In these situations, elections have become ways to reaffirm power by whipping up support through handouts of small amounts of oil-financed benefits to loyal citizens.

It seems unlikely that African countries will soon break out of the resource curse. After all, three major oil booms have come and gone in the last several decades. None has really helped any of the oil-rich countries move into greater prosperity.

Yet there may be some good news, Dani Rodrik, a professor of economics at Harvard University, argues. The political and economic environments in the region are slowly improving. Even the Economist magazine, which once made a sweeping claim referring to Africa as a “hopeless continent,” is now more optimistic. In particular, Africa is now much more peaceful. Some of the worst military conflicts there, including the Angolan civil war, the Brazzaville and Pool wars in the Republic of Congo, and the Chad-Sudan conflict, to name a few, have ended, reducing the number of civil war casualties in recent years to historic lows.

Peace has political and economic dividends: Wars rip holes in public budgets, divert attention away from development efforts, and threaten democracy by disrupting elections and the ability of institutions to do their work. Since, as the Massachusetts Institute of Technology’s Daron Acemoglu and others have shown, democracy boosts economic prosperity by about 20 percent, any trends in Africa that can help consolidate it will also be a boon economically. And, given that oil prices are so low, politicians have less incentive now to stand in the way of political reform.

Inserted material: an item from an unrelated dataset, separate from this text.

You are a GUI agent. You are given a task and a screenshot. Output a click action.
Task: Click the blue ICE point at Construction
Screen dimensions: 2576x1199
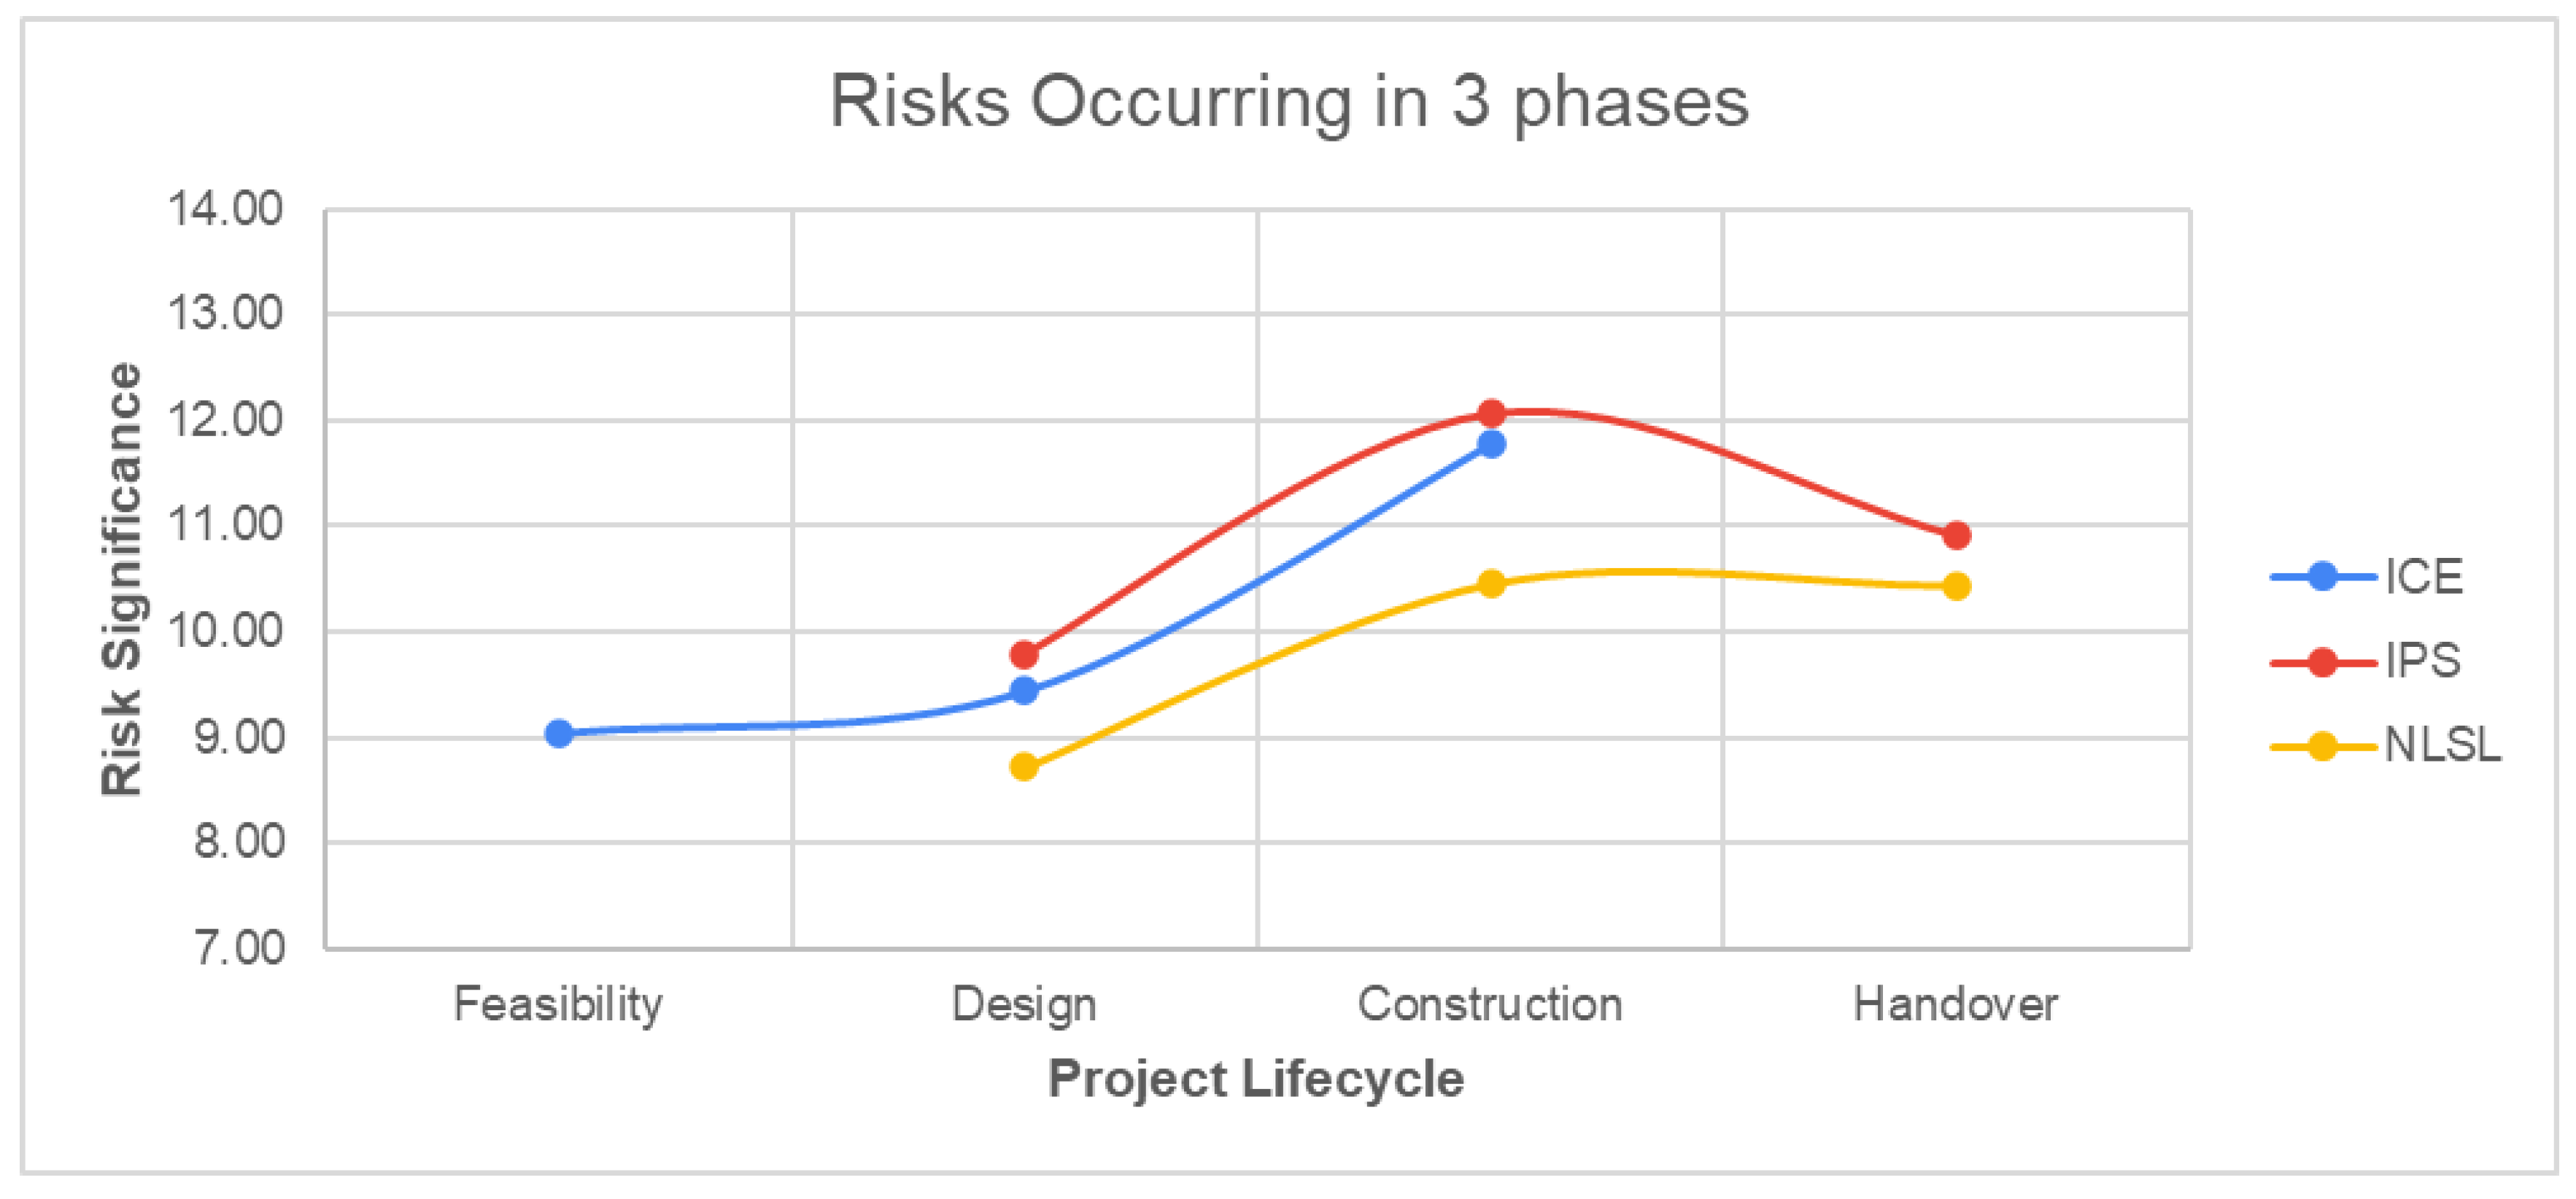(x=1491, y=444)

To give themselves the best chance of escaping the resource curse, the governments of oil-rich economies must first improve their responses to fluctuations in oil prices; specifically, they should refrain from overspending during times of rising rates and instead raise their savings in anticipation of when the prices may go bust. Having suffered the worst of low oil prices, new leaders may want to avoid repeating the mistakes of their predecessors.

Second, the governments should disburse at least some of the revenue as direct cash transfers to the public. In two separate but related Center for Global Development studies, Moss and his colleagues Shantayanan Devarajan and Marcelo Giugale have called for a universal basic income as a viable option for ending the problem of oil. “[J]ust give the money directly to citizens,” Moss and his co-authors write. “A universal, transparent, and regular cash transfer would not only provide a concrete benefit to regular people but would also create powerful incentives for citizens to hold their government accountable.” In that way, transfers play a similar role to taxes, which are generally low in oil-rich countries, as a way to incentivize citizens to pay attention to how governments earn and spend money.

Finally, these countries need to get their borrowing under control, especially from China and commercial creditors, whose lending has all too often intensified the impact of oil downturns. Flush with petrodollars in periods of rising oil prices, oil-exporting developing countries are often deemed to have sufficient collateral for loans they can’t actually afford when prices plummet.

If the oil-rich nations of Africa can follow these steps, they may be the next nations to break free of the oil curse. If not, any economic progress as oil prices eventually recover will be illusory.

Zuhumnan Dapel is a researcher at the Scottish Institute for Research in Economics in Edinburgh and a former IDRC fellow at the Center for Global Development.